Service filtering

The mDNS profiles feature is responsible for applying filter profiles to mDNS resource records in mDNS response/query packets. The mDNS response/query can be filtered to give better control of the services. Service filtering allows network administrators to manipulate both the responses sent to and coming from clients in order to allow or deny mDNS services. This mechanism prevents clients from being aware of both specified services and announce specific services. These filters can be outbound from the switch to clients or inbound from clients to the switch. Profiles can be applied per-VLAN.

There is a global default which allows or denies traffic that does not match any rule. After a match is found other filter rules are ignored.

NOTE:

Service filtering cannot block the connection between devices. For example, if the client knows the remote device’s IP address, they can still establish a connection without utilizing the mDNS protocol.
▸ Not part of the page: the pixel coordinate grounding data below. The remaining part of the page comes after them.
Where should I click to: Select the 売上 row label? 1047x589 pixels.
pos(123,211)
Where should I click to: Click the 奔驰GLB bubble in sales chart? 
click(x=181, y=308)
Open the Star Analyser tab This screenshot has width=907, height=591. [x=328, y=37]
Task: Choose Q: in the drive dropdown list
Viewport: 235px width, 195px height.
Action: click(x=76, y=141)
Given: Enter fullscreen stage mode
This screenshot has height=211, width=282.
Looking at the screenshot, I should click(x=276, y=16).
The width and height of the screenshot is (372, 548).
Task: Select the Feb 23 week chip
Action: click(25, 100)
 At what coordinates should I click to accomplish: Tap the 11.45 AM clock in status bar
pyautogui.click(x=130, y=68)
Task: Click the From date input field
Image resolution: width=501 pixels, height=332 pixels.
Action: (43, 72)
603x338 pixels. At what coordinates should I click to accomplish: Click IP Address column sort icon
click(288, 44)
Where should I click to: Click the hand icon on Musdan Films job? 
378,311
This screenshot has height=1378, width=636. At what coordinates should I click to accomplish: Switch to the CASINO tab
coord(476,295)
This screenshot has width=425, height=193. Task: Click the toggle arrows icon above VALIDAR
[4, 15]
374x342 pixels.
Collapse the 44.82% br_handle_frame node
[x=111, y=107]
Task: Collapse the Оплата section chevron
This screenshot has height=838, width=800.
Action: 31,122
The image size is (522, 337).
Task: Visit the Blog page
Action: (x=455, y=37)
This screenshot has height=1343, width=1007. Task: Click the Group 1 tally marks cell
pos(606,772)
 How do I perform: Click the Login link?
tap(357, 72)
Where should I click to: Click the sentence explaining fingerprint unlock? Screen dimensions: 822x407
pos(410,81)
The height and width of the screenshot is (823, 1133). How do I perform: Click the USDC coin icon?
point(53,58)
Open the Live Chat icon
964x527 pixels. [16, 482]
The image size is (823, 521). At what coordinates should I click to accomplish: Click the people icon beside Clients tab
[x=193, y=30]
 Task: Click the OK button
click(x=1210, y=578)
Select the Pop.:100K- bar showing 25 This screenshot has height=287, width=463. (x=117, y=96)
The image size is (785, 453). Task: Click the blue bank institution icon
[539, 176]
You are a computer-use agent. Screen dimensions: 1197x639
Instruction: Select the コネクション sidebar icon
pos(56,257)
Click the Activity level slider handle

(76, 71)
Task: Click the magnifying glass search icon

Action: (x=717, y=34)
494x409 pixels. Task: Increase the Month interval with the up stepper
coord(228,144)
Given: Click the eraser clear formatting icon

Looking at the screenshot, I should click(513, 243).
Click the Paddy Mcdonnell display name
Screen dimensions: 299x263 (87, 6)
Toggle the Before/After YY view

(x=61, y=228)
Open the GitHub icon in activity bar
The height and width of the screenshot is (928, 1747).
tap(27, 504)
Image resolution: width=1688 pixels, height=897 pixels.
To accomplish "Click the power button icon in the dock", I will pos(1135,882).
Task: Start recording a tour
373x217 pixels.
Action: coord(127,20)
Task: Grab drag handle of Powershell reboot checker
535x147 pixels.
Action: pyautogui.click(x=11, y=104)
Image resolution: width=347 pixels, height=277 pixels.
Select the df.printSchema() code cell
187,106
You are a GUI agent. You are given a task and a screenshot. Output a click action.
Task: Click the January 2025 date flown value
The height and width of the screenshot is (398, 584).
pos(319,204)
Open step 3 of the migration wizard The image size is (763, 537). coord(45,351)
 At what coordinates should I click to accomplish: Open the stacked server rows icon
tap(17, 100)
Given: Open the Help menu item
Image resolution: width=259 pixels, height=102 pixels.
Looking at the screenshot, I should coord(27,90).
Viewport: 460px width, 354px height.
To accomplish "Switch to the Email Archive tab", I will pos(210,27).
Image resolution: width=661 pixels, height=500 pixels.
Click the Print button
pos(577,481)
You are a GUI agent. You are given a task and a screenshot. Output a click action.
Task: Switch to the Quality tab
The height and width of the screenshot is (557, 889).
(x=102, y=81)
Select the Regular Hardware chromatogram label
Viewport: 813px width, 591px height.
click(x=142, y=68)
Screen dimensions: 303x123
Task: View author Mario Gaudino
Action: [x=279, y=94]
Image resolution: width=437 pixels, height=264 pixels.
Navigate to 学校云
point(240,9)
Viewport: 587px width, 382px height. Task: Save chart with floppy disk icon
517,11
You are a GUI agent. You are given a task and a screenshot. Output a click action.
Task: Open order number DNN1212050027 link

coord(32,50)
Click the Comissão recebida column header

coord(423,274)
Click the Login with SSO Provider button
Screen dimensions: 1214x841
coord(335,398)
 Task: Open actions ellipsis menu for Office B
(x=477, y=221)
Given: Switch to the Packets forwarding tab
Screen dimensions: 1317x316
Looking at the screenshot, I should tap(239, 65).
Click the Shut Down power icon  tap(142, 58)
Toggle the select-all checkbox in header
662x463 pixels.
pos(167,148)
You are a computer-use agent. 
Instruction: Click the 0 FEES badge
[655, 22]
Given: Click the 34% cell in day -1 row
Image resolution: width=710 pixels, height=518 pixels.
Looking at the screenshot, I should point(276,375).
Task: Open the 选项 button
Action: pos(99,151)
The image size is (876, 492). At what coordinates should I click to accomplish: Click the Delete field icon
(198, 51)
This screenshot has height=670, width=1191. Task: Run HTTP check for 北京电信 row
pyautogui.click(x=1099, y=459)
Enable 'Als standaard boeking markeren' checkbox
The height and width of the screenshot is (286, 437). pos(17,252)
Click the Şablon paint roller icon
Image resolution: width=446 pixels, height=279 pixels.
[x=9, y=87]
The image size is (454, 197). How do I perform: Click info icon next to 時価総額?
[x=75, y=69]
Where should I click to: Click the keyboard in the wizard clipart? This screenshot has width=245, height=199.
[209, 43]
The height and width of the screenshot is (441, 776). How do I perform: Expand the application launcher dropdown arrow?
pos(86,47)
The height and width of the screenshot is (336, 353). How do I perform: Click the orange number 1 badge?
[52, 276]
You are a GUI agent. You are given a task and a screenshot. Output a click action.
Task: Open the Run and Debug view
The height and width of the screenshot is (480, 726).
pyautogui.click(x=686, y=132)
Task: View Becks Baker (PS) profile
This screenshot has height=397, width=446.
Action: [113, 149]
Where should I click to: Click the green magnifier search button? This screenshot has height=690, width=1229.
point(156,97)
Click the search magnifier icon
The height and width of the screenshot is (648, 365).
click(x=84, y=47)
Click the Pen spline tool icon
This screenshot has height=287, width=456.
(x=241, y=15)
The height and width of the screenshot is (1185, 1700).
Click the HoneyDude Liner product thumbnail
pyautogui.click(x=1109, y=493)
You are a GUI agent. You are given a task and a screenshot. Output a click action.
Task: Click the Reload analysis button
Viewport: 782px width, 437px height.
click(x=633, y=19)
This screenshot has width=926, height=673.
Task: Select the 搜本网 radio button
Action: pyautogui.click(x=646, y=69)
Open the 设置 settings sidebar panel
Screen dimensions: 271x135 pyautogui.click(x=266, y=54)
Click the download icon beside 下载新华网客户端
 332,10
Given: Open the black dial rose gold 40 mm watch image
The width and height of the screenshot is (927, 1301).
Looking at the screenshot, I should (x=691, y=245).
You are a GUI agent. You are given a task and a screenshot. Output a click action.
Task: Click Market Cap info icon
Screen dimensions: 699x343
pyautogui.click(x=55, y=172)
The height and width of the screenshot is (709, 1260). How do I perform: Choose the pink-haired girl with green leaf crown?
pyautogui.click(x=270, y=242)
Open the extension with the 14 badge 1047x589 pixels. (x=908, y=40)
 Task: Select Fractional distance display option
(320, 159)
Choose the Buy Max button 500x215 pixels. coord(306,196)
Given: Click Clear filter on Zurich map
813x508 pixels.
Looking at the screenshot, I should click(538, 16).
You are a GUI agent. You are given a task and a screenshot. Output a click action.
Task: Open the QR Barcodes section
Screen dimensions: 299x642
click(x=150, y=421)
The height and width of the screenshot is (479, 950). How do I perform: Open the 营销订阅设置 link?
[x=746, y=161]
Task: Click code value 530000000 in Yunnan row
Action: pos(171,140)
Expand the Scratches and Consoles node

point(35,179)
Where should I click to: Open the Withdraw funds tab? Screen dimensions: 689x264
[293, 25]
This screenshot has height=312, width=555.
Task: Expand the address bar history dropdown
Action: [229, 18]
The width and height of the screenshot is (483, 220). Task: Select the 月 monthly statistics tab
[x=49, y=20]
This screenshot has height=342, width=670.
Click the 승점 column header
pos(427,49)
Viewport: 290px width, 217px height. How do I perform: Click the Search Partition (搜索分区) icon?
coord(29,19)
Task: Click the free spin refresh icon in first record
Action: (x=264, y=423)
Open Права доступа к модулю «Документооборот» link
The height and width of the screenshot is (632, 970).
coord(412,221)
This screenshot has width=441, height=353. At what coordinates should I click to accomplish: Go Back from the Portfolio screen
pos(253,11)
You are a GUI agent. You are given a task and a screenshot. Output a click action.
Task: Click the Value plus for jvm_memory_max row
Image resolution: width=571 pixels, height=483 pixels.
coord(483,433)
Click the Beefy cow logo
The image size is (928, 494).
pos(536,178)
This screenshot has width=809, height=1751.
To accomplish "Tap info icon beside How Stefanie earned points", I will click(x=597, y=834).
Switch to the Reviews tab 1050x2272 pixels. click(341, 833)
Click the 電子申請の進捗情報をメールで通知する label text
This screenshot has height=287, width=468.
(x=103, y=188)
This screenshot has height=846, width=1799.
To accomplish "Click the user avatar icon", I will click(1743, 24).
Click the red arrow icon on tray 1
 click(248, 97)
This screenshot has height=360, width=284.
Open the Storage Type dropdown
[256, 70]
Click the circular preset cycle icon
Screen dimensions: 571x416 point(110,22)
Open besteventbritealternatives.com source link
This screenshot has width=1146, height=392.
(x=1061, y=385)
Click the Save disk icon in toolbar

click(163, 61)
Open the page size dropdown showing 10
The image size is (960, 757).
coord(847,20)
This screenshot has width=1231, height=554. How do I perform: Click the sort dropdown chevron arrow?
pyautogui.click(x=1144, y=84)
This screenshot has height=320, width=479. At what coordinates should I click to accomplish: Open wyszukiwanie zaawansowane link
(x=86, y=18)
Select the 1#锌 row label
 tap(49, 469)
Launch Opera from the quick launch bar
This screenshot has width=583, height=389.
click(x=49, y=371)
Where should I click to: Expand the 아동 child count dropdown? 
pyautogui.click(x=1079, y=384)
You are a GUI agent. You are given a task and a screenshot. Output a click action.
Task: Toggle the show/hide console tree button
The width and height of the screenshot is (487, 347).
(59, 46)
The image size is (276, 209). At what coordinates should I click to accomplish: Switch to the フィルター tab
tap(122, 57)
Service filtering functions to keep names and addresses out services out of mDNS responses.

Figure 71: mDNS query and response assessment
  • Switch 1 — Reflection enabled on VLAN 2 and VLAN 3

  • Global Filters — set to permit both inbound and outbound mDNS traffic on Switch 1, 2 and 3.

  • Specific Filter — Switch 1 – VLAN 3 – Deny –outbound – service type – wireless printer.

  • Specific Filter — Switch 1 – VLAN 2 – Permit – inbound – instance name – Host 2.